I&A has also struggled with the second prong of its mission: making sure the federal government and its state and local partners are talking. While the FBI works with state and local law enforcement on individual cases and task forces, I&A has the ability to build long-term relationships with those jurisdictions to track broader trends, said Christian Beckner, a former Senate homeland security aide who worked on related legislation.
But the arrangement has fallen short through the years. Government watchdogs and congressional overseers have previously called I&A’s information-sharing plans inadequate and questioned whether a national network of state-run hubs called fusion centers produced useful intelligence. Congress passed a law (Public Law 116-116) last year requiring DHS to expand its engagement with fusion centers.
The disconnect between I&A’s work and its state and local partners’ needs led to disastrous results on Jan. 6. The office never sent any warnings specific enough to prompt stronger security by local law enforcement and the U.S. Capitol Police, according to a Senate investigation.
Counterterrorism coordinator John Cohen, who has been temporarily leading I&A, in September told House lawmakers he was working on strengthening state and local relationships that had atrophied during the Trump administration.
‘Even More Important Now’
Wainstein will go through his Senate confirmation process in the coming months, with hearings expected before both the Select Committee on Intelligence and the Homeland Security and Governmental Affairs Committee. He didn’t respond to an interview request for this story.

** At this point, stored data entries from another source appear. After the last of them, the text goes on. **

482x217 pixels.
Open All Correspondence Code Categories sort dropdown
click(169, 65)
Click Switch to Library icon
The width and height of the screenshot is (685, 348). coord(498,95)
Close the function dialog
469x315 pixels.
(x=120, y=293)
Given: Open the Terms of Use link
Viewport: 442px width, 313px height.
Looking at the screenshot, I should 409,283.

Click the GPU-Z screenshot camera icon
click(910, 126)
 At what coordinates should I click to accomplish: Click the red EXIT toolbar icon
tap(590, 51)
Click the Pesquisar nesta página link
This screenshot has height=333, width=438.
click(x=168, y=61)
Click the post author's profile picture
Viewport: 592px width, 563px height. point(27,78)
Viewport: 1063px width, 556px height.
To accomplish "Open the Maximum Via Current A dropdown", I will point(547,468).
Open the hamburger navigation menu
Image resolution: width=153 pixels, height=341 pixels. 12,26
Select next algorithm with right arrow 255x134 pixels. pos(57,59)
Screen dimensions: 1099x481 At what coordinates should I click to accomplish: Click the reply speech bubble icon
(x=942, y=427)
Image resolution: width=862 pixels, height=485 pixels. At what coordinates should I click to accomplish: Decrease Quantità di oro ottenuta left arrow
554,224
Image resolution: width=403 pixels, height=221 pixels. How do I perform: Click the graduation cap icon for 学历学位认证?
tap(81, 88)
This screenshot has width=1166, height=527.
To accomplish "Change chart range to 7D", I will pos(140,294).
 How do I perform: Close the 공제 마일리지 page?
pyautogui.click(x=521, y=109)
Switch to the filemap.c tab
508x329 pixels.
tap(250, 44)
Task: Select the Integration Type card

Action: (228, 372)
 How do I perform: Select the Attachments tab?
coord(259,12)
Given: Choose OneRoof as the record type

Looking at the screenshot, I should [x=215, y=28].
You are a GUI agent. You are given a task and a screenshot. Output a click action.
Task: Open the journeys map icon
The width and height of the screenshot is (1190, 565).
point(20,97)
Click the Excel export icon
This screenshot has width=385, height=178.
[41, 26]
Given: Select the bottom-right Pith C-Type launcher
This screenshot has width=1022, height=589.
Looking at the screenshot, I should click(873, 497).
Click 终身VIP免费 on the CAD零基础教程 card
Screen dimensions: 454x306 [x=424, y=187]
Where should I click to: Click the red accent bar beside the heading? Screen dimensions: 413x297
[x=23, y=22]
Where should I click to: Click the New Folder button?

His positions against Trump may turn off some Republicans, but his background in the George W. Bush administration could win over others eager to see stable leadership at I&A. Sen. Rob Portman (Ohio), the top Republican on the homeland panel, said he’s inclined to support Wainstein’s nomination.
Lawmakers will consider his nomination at a time when the office faces evolving domestic threats. It needs a leader who can provide clarity about its role, said Patricia Cogswell, a former DHS career official who temporarily led I&A and is now an adviser at the consulting firm Guidehouse.
Tom Warrick, a former DHS counterterrorism official, pointed to the recent proliferation of domestic extremism threats against election officials and others in public service.
“Whatever the importance of DHS I&A’s capabilities were before, they’re actually even more important now,” said Warrick, now a fellow at the nonpartisan foreign affairs group Atlantic Council. “The challenge for Wainstein is going to be to exercise those authorities while retaining the trust and confidence of the American people broadly.”